Problem: Reproduce exactly, from the data that follows, the line with "Click the blue AI button in toolbar", the line with "1424x711 pixels.", and every line that lies between them.

Data shown:
-- Opening Marker --
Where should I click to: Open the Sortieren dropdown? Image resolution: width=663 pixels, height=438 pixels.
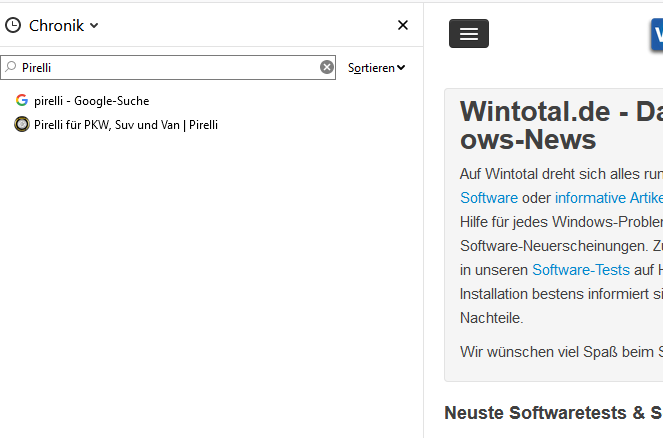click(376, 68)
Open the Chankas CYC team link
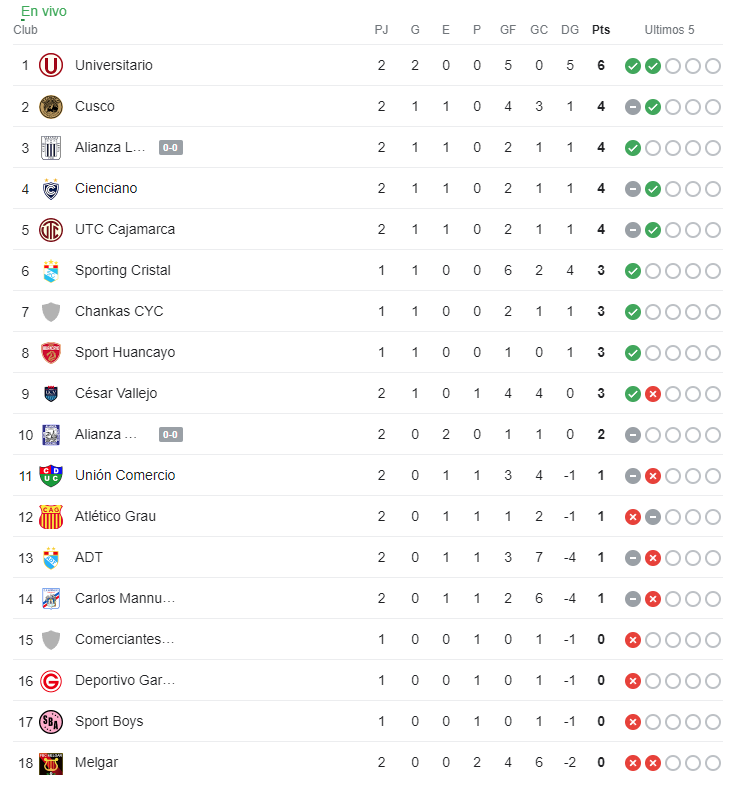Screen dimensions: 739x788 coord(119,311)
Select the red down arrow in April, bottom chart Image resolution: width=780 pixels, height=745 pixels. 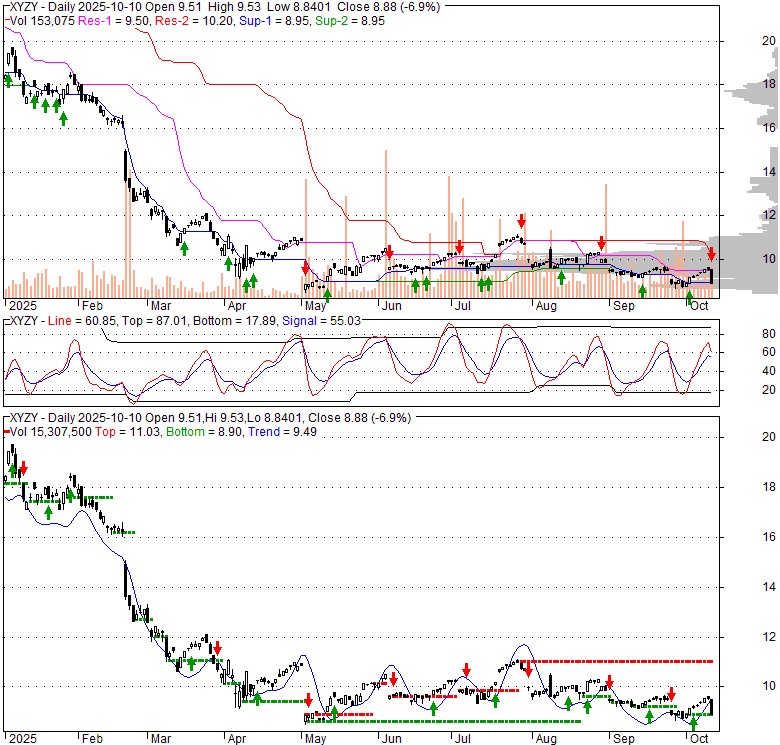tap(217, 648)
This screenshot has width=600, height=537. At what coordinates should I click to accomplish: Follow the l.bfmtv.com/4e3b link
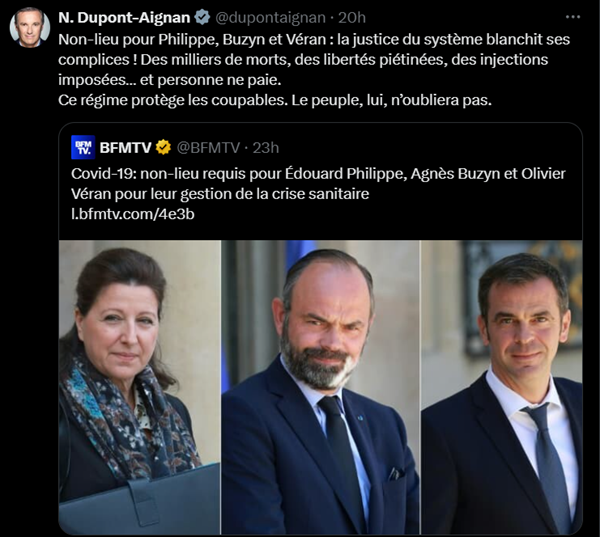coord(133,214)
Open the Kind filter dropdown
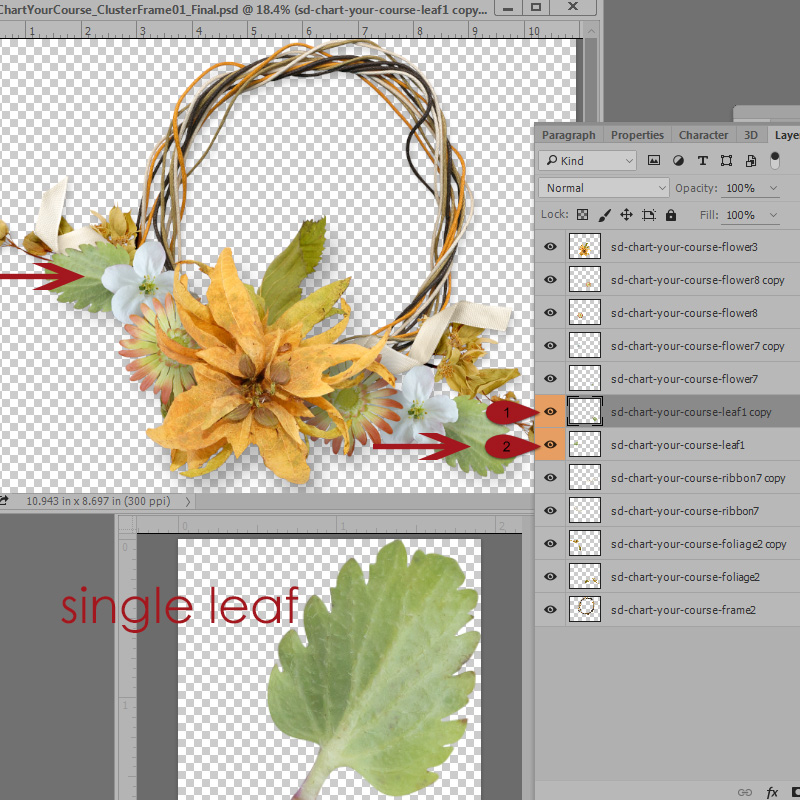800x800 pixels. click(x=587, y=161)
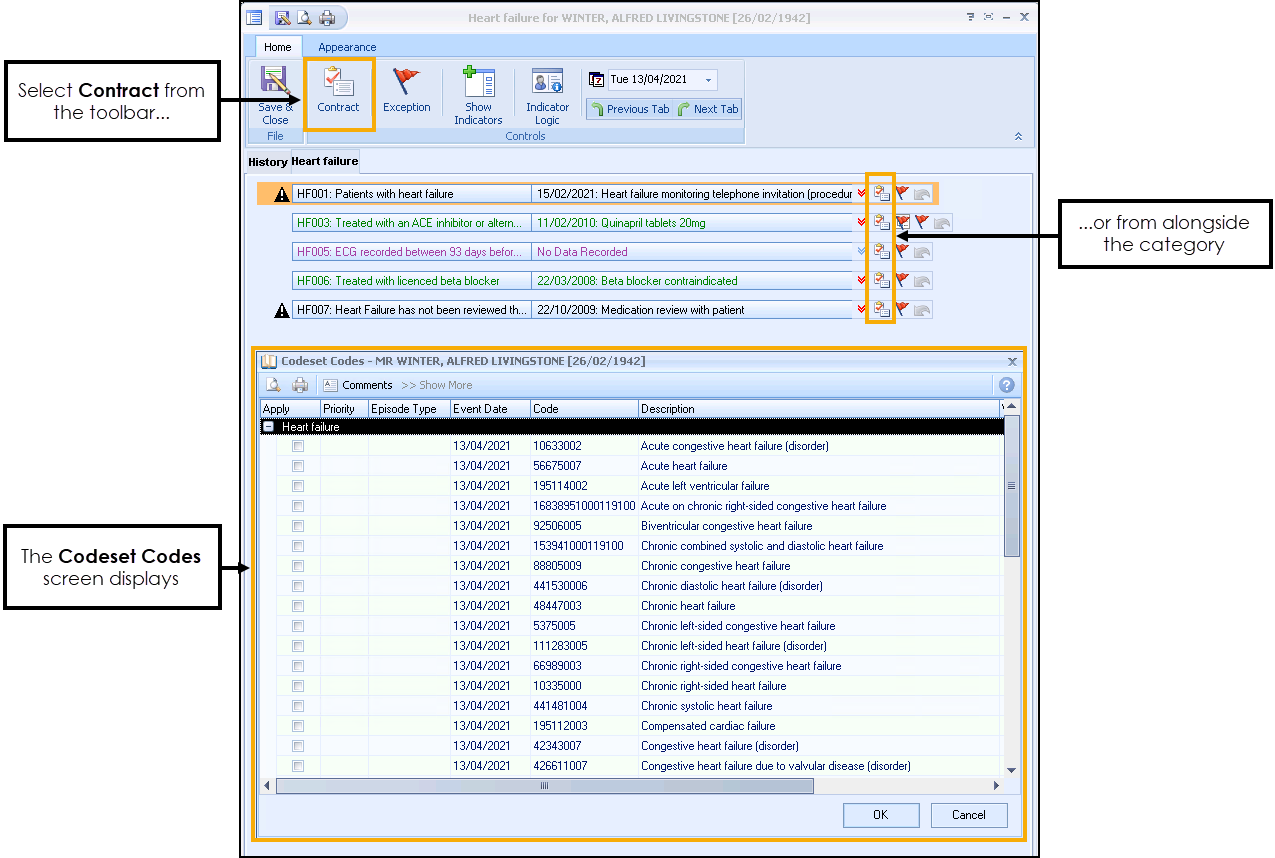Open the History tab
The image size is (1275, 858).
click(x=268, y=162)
-- Closing Marker --
-- Opening Marker --
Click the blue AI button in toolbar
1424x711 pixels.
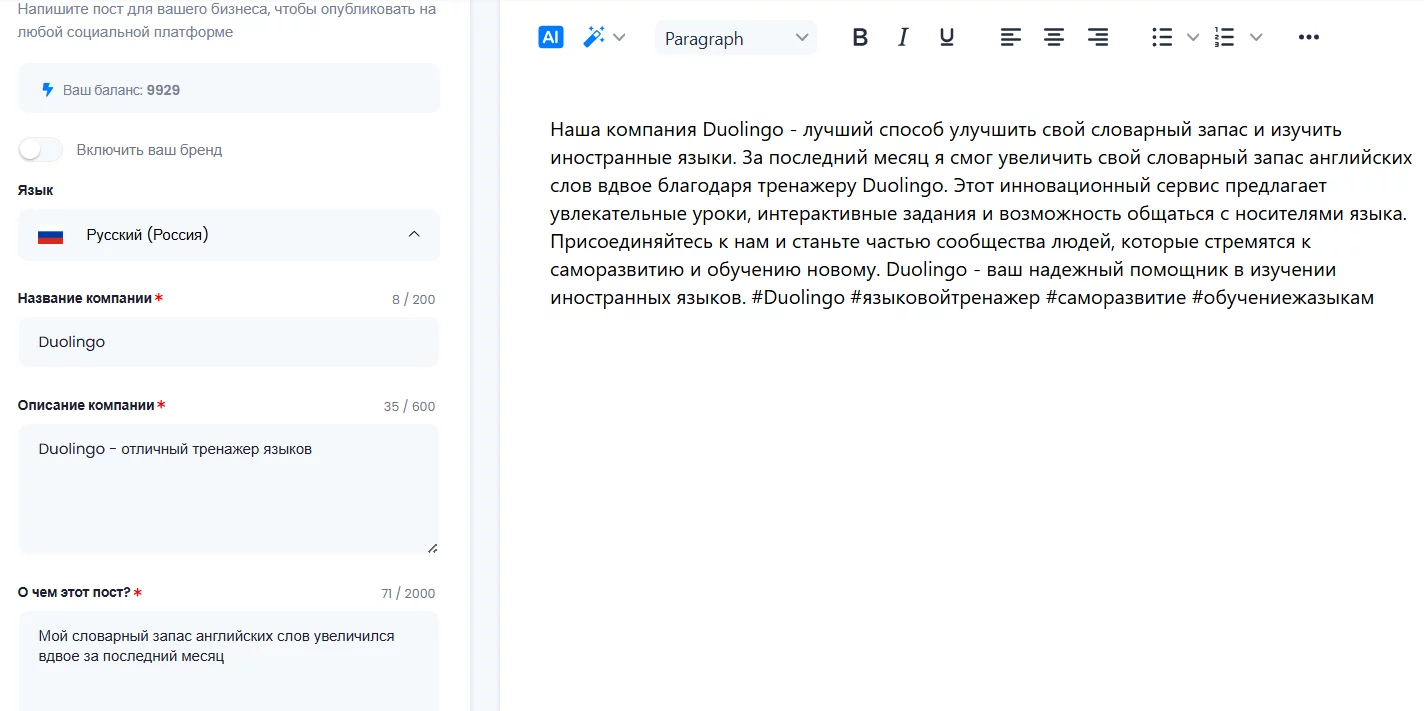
-- Closing Marker --
-- Opening Marker --
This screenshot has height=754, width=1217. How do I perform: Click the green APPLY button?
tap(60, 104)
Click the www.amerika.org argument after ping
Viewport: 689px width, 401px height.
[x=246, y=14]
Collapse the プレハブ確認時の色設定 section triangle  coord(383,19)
-- Closing Marker --
Written response:
Click the blue AI button in toolbar
1424x711 pixels.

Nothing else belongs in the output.